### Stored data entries
↓

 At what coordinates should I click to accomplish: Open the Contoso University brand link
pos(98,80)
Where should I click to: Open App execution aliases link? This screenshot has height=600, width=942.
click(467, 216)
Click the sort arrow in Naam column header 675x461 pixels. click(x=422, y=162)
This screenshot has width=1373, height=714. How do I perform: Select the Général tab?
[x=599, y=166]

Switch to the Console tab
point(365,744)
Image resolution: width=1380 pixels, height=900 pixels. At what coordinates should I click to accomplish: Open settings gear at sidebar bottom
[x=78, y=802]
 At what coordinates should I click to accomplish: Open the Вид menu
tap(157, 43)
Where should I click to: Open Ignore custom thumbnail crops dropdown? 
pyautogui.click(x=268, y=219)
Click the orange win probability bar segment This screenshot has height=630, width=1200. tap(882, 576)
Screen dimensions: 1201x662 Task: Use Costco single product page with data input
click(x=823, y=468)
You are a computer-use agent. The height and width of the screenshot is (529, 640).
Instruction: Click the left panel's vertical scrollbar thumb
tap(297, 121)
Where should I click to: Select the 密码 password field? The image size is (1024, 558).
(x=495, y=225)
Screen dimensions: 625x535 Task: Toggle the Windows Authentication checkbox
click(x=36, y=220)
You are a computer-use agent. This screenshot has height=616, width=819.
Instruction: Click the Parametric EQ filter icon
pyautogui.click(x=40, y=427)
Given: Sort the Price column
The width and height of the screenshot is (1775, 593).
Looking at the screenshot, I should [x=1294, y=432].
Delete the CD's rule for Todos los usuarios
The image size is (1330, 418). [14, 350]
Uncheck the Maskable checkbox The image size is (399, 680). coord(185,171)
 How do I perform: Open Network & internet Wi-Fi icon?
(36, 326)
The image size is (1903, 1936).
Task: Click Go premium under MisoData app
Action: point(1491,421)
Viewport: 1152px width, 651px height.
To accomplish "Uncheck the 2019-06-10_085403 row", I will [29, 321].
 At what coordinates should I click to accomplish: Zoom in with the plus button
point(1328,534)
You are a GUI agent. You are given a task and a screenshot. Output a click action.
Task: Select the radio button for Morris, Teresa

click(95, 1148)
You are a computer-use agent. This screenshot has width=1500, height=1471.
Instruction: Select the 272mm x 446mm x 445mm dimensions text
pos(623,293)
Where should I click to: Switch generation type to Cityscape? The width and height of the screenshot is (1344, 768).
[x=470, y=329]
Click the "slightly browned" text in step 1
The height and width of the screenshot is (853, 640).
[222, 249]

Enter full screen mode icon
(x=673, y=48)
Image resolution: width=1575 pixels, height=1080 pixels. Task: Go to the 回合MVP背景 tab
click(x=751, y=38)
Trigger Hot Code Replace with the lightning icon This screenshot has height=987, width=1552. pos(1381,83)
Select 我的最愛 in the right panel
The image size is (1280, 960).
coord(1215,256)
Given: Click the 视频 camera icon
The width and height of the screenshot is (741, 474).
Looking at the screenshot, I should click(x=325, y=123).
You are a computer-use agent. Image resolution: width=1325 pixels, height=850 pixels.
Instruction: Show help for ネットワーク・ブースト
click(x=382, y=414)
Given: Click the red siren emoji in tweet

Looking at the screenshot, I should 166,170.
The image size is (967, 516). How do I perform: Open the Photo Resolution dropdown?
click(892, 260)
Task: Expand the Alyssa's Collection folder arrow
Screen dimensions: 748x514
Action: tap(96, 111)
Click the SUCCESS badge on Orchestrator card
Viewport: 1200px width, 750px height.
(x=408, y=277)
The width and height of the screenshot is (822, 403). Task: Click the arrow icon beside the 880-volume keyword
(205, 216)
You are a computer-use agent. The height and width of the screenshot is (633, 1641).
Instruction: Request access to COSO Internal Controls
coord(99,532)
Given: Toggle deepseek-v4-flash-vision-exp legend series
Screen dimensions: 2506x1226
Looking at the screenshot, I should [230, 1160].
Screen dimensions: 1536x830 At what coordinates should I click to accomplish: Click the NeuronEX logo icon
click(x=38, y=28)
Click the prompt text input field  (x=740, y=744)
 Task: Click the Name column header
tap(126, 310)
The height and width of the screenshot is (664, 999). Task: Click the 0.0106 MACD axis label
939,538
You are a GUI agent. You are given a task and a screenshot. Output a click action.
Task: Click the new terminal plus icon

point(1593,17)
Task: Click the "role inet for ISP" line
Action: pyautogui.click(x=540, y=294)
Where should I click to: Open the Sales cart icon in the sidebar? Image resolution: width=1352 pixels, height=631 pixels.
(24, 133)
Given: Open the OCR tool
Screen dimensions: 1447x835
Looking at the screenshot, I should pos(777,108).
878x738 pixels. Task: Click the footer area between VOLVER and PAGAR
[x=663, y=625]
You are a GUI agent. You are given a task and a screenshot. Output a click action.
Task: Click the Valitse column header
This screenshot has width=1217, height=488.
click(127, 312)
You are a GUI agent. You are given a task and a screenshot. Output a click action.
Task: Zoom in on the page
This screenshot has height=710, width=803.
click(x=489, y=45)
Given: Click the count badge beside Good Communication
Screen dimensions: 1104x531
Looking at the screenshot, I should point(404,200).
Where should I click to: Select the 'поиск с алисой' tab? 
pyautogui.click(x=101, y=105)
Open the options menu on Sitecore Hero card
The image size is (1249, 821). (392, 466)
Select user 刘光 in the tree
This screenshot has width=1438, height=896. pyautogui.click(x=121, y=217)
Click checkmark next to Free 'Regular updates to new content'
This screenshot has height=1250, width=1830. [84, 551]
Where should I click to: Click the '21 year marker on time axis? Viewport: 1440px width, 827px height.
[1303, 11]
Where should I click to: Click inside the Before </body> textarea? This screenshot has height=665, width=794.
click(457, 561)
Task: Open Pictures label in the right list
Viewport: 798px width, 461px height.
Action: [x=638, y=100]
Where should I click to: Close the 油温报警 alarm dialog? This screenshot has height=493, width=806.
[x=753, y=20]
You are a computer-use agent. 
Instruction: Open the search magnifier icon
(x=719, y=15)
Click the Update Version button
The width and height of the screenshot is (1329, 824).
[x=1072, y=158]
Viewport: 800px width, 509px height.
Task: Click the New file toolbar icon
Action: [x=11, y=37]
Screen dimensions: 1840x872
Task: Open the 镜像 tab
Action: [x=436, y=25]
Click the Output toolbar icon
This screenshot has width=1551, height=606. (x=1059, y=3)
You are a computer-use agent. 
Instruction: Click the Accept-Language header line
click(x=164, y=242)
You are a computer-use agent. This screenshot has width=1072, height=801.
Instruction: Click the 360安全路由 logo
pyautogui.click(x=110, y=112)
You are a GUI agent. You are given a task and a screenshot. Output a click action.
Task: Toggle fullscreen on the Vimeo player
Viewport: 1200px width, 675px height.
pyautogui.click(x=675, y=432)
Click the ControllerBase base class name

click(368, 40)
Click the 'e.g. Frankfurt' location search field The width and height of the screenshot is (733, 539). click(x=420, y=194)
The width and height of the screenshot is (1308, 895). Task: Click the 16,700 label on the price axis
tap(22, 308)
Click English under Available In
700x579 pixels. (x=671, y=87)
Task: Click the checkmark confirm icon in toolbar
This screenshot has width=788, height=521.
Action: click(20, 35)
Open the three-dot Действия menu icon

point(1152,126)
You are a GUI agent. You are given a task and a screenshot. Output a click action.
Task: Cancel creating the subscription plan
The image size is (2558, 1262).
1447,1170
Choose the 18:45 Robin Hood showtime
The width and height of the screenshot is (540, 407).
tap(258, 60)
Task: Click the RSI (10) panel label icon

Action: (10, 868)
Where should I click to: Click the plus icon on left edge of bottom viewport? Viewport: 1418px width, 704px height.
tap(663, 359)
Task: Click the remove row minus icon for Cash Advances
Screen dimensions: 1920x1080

↑

### How to complete this task
Copy the entries above exactly, so that each line matches the original.

### Result for this exercise
 At what coordinates should I click to accomplish: Open the Contoso University brand link
pos(98,80)
Where should I click to: Open App execution aliases link? This screenshot has height=600, width=942.
click(467, 216)
Click the sort arrow in Naam column header 675x461 pixels. click(x=422, y=162)
This screenshot has width=1373, height=714. How do I perform: Select the Général tab?
[x=599, y=166]

Switch to the Console tab
point(365,744)
Image resolution: width=1380 pixels, height=900 pixels. At what coordinates should I click to accomplish: Open settings gear at sidebar bottom
[x=78, y=802]
 At what coordinates should I click to accomplish: Open the Вид menu
tap(157, 43)
Where should I click to: Open Ignore custom thumbnail crops dropdown? 
pyautogui.click(x=268, y=219)
Click the orange win probability bar segment This screenshot has height=630, width=1200. tap(882, 576)
Screen dimensions: 1201x662 Task: Use Costco single product page with data input
click(x=823, y=468)
You are a computer-use agent. The height and width of the screenshot is (529, 640).
Instruction: Click the left panel's vertical scrollbar thumb
tap(297, 121)
Where should I click to: Select the 密码 password field? The image size is (1024, 558).
(x=495, y=225)
Screen dimensions: 625x535 Task: Toggle the Windows Authentication checkbox
click(x=36, y=220)
You are a computer-use agent. This screenshot has height=616, width=819.
Instruction: Click the Parametric EQ filter icon
pyautogui.click(x=40, y=427)
Given: Sort the Price column
The width and height of the screenshot is (1775, 593).
Looking at the screenshot, I should [x=1294, y=432].
Delete the CD's rule for Todos los usuarios
The image size is (1330, 418). [14, 350]
Uncheck the Maskable checkbox The image size is (399, 680). coord(185,171)
 How do I perform: Open Network & internet Wi-Fi icon?
(36, 326)
The image size is (1903, 1936).
Task: Click Go premium under MisoData app
Action: point(1491,421)
Viewport: 1152px width, 651px height.
To accomplish "Uncheck the 2019-06-10_085403 row", I will [29, 321].
 At what coordinates should I click to accomplish: Zoom in with the plus button
point(1328,534)
You are a GUI agent. You are given a task and a screenshot. Output a click action.
Task: Select the radio button for Morris, Teresa

click(95, 1148)
You are a computer-use agent. This screenshot has width=1500, height=1471.
Instruction: Select the 272mm x 446mm x 445mm dimensions text
pos(623,293)
Where should I click to: Switch generation type to Cityscape? The width and height of the screenshot is (1344, 768).
[x=470, y=329]
Click the "slightly browned" text in step 1
The height and width of the screenshot is (853, 640).
[222, 249]

Enter full screen mode icon
(x=673, y=48)
Image resolution: width=1575 pixels, height=1080 pixels. Task: Go to the 回合MVP背景 tab
click(x=751, y=38)
Trigger Hot Code Replace with the lightning icon This screenshot has height=987, width=1552. pos(1381,83)
Select 我的最愛 in the right panel
The image size is (1280, 960).
coord(1215,256)
Given: Click the 视频 camera icon
The width and height of the screenshot is (741, 474).
Looking at the screenshot, I should click(x=325, y=123).
You are a computer-use agent. Image resolution: width=1325 pixels, height=850 pixels.
Instruction: Show help for ネットワーク・ブースト
click(x=382, y=414)
Given: Click the red siren emoji in tweet

Looking at the screenshot, I should 166,170.
The image size is (967, 516). How do I perform: Open the Photo Resolution dropdown?
click(892, 260)
Task: Expand the Alyssa's Collection folder arrow
Screen dimensions: 748x514
Action: tap(96, 111)
Click the SUCCESS badge on Orchestrator card
Viewport: 1200px width, 750px height.
(x=408, y=277)
The width and height of the screenshot is (822, 403). Task: Click the arrow icon beside the 880-volume keyword
(205, 216)
You are a computer-use agent. The height and width of the screenshot is (633, 1641).
Instruction: Request access to COSO Internal Controls
coord(99,532)
Given: Toggle deepseek-v4-flash-vision-exp legend series
Screen dimensions: 2506x1226
Looking at the screenshot, I should [230, 1160].
Screen dimensions: 1536x830 At what coordinates should I click to accomplish: Click the NeuronEX logo icon
click(x=38, y=28)
Click the prompt text input field  (x=740, y=744)
 Task: Click the Name column header
tap(126, 310)
The height and width of the screenshot is (664, 999). Task: Click the 0.0106 MACD axis label
939,538
You are a GUI agent. You are given a task and a screenshot. Output a click action.
Task: Click the new terminal plus icon

point(1593,17)
Task: Click the "role inet for ISP" line
Action: pyautogui.click(x=540, y=294)
Where should I click to: Open the Sales cart icon in the sidebar? Image resolution: width=1352 pixels, height=631 pixels.
(24, 133)
Given: Open the OCR tool
Screen dimensions: 1447x835
Looking at the screenshot, I should pos(777,108).
878x738 pixels. Task: Click the footer area between VOLVER and PAGAR
[x=663, y=625]
You are a GUI agent. You are given a task and a screenshot. Output a click action.
Task: Click the Valitse column header
This screenshot has width=1217, height=488.
click(127, 312)
You are a GUI agent. You are given a task and a screenshot. Output a click action.
Task: Zoom in on the page
This screenshot has height=710, width=803.
click(x=489, y=45)
Given: Click the count badge beside Good Communication
Screen dimensions: 1104x531
Looking at the screenshot, I should point(404,200).
Where should I click to: Select the 'поиск с алисой' tab? 
pyautogui.click(x=101, y=105)
Open the options menu on Sitecore Hero card
The image size is (1249, 821). (392, 466)
Select user 刘光 in the tree
This screenshot has width=1438, height=896. pyautogui.click(x=121, y=217)
Click checkmark next to Free 'Regular updates to new content'
This screenshot has height=1250, width=1830. [84, 551]
Where should I click to: Click the '21 year marker on time axis? Viewport: 1440px width, 827px height.
[1303, 11]
Where should I click to: Click inside the Before </body> textarea? This screenshot has height=665, width=794.
click(457, 561)
Task: Open Pictures label in the right list
Viewport: 798px width, 461px height.
Action: [x=638, y=100]
Where should I click to: Close the 油温报警 alarm dialog? This screenshot has height=493, width=806.
[x=753, y=20]
You are a computer-use agent. 
Instruction: Open the search magnifier icon
(x=719, y=15)
Click the Update Version button
The width and height of the screenshot is (1329, 824).
[x=1072, y=158]
Viewport: 800px width, 509px height.
Task: Click the New file toolbar icon
Action: [x=11, y=37]
Screen dimensions: 1840x872
Task: Open the 镜像 tab
Action: [x=436, y=25]
Click the Output toolbar icon
This screenshot has width=1551, height=606. (x=1059, y=3)
You are a computer-use agent. 
Instruction: Click the Accept-Language header line
click(x=164, y=242)
You are a computer-use agent. This screenshot has width=1072, height=801.
Instruction: Click the 360安全路由 logo
pyautogui.click(x=110, y=112)
You are a GUI agent. You are given a task and a screenshot. Output a click action.
Task: Toggle fullscreen on the Vimeo player
Viewport: 1200px width, 675px height.
pyautogui.click(x=675, y=432)
Click the ControllerBase base class name

click(368, 40)
Click the 'e.g. Frankfurt' location search field The width and height of the screenshot is (733, 539). click(x=420, y=194)
The width and height of the screenshot is (1308, 895). Task: Click the 16,700 label on the price axis
tap(22, 308)
Click English under Available In
700x579 pixels. (x=671, y=87)
Task: Click the checkmark confirm icon in toolbar
This screenshot has width=788, height=521.
Action: click(20, 35)
Open the three-dot Действия menu icon

point(1152,126)
You are a GUI agent. You are given a task and a screenshot. Output a click action.
Task: Cancel creating the subscription plan
The image size is (2558, 1262).
1447,1170
Choose the 18:45 Robin Hood showtime
The width and height of the screenshot is (540, 407).
tap(258, 60)
Task: Click the RSI (10) panel label icon

Action: (10, 868)
Where should I click to: Click the plus icon on left edge of bottom viewport? Viewport: 1418px width, 704px height.
tap(663, 359)
Task: Click the remove row minus icon for Cash Advances
Screen dimensions: 1920x1080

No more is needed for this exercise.